Continuing with using Cypress for API testing, a lot of the focus is on the live API connected to a real database populated with known example data. The majority of the tests centre on "given this request, the data returned should look like this", i.e. approval testing.

Approval testing is the approach of using real data and comparing returned data against a known good version - the "approved" version.

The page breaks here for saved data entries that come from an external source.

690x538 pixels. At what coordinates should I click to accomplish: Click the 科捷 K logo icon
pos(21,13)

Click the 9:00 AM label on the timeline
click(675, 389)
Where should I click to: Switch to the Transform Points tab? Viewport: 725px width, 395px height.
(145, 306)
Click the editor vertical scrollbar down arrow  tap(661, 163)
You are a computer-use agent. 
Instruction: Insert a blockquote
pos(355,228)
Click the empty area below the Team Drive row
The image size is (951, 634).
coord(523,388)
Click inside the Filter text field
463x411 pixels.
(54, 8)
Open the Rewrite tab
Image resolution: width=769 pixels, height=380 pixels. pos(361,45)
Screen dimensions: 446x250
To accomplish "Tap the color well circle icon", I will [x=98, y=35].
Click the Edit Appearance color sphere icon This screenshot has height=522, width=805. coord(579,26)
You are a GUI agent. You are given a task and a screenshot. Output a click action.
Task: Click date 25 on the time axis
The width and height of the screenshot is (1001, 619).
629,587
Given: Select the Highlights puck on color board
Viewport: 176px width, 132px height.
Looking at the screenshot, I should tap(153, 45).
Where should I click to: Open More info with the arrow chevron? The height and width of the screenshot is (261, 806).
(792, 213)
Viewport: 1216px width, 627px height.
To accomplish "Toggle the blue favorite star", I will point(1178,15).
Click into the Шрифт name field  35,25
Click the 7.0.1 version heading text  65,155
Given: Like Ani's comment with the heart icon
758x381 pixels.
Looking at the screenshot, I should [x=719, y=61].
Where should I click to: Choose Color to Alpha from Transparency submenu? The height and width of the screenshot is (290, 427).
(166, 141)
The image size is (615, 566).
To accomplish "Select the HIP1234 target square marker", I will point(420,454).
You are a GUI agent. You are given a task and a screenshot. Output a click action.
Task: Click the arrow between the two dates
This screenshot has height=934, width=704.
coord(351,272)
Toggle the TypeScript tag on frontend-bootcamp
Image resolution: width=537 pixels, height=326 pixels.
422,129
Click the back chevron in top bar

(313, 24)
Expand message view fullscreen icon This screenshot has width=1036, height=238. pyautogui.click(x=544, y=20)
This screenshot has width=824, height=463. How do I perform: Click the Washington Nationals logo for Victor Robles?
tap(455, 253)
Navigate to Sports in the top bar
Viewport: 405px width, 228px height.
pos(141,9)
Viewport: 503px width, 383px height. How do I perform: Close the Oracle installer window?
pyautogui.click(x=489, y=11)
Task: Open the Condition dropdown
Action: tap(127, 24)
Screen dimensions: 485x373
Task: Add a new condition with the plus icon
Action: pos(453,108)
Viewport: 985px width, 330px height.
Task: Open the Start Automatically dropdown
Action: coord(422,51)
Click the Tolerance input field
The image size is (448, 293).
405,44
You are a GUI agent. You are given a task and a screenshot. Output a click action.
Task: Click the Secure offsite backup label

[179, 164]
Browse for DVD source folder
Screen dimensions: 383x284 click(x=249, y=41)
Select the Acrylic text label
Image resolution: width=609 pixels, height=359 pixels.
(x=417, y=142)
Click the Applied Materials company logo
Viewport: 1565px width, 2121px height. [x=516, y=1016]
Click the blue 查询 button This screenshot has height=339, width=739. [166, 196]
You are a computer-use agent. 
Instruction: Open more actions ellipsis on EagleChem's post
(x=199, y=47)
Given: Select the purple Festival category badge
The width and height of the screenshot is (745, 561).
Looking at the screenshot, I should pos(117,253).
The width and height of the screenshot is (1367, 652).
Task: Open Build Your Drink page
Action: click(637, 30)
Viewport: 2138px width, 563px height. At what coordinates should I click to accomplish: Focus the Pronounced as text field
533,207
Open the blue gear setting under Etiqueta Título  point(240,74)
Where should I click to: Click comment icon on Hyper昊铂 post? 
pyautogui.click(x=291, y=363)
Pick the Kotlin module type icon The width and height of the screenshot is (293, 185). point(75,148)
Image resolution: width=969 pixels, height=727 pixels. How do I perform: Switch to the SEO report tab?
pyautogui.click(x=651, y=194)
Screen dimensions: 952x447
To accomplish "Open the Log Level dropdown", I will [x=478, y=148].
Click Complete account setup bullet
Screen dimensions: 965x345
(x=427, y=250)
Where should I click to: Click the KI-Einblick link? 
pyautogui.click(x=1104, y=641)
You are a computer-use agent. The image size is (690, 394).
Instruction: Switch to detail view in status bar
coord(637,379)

In Cypress there is no way to compare one object against another in sufficent detail to support a multi-level API object. Fortunately, there is an easy way to add it. Again, API testing is really end-to-end testing so we extend using the cypress/e2e.js file, require the compare function(s) and attach them to the Cypress object.

e2e.js


const compare = require('./compare');

// ... other stuff

Cypress.compare = compare;

That was the easy part. The slightly more awkward part is the comparison function itself. We'd like to be able to write a test like this:

test.cy.js


it('objects match', () => {

const golden = {
name: 'bob',
age: 99,
address: {
line1: '55 Imaginary Street',
line2: 'Unknown Town'
postcode: 'UT55 IST'
}
};

Cypress.compare.match(api_data, golden);
});

The comparison function needs to use the golden (expected) object as a reference, iterate through it's properties and find the matching property on the actual object.

compare.js


export const match = (actual, expected, options = {}) => {

    const maxDepth = options.maxDepth || 999;
    const depth = options.depth || 0;
    const propertyName = options.property || '';
    const exactIds = options.exactIds || false;
    const path = options.path || '';

    if (depth === 0) {
        cy.log('Comparing', JSON.stringify(actual, null, 2), JSON.stringify(expected, null, 2));
    }

    if (depth > maxDepth) return;

    if (Array.isArray(expected)) {
        expect(Array.isArray(actual), `Array '${path}'`).to.be.true;

        for(const index in expected) {
            // Find matching record in the actual data before compare -
            // elements in the array may not be in same order in both objects.
            // Get first property in expected object and use that to match in actual.
            const expectedObject = expected[index];
            const [key, value] = Object.entries(expectedObject)[0];

            const actualObject = actual.find(x => x[key] === value);

            const newOptions = {
                maxDepth,
                depth: depth + 1,
                property: `index ${index}`,
                exactIds,
                path: `${path}[${index}]`
            };

            expect(actualObject, `Matching ${newOptions.path}.${key} = ${value}`).not.to.be.undefined;
            match(actualObject, expectedObject, newOptions);
        }
    } else if (typeof expected === 'object') {
        expect(typeof actual, `Object '${path}'`).to.equal('object');

        Object.keys(expected).forEach(key => {

            const newOptions = {
                maxDepth,
                depth: depth + 1,
                property: key,
                exactIds,
                path: `${path}.${key}`
            };

            match(actual[key], expected[key], newOptions);
        });

        // ok for actual data to have more properties but not less
        const keys1 = Object.keys(expected);
        const keys2 = Object.keys(actual);
        expect(keys2.length, `Number of object properties in '${path}'`).to.be.at.least(keys1.length);
    } else {
        expect(actual, `Object property '${path}' exists`).to.not.be.undefined;
        expect(actual, `'${path}'`).to.be.equal(expected);
    }

};

I spent quite a bit of time trying to get the error messages to help as much as possible when there is a failure. The path helps to identify array indexes and nested objects when the api data and the compared object are large and could contain many elements.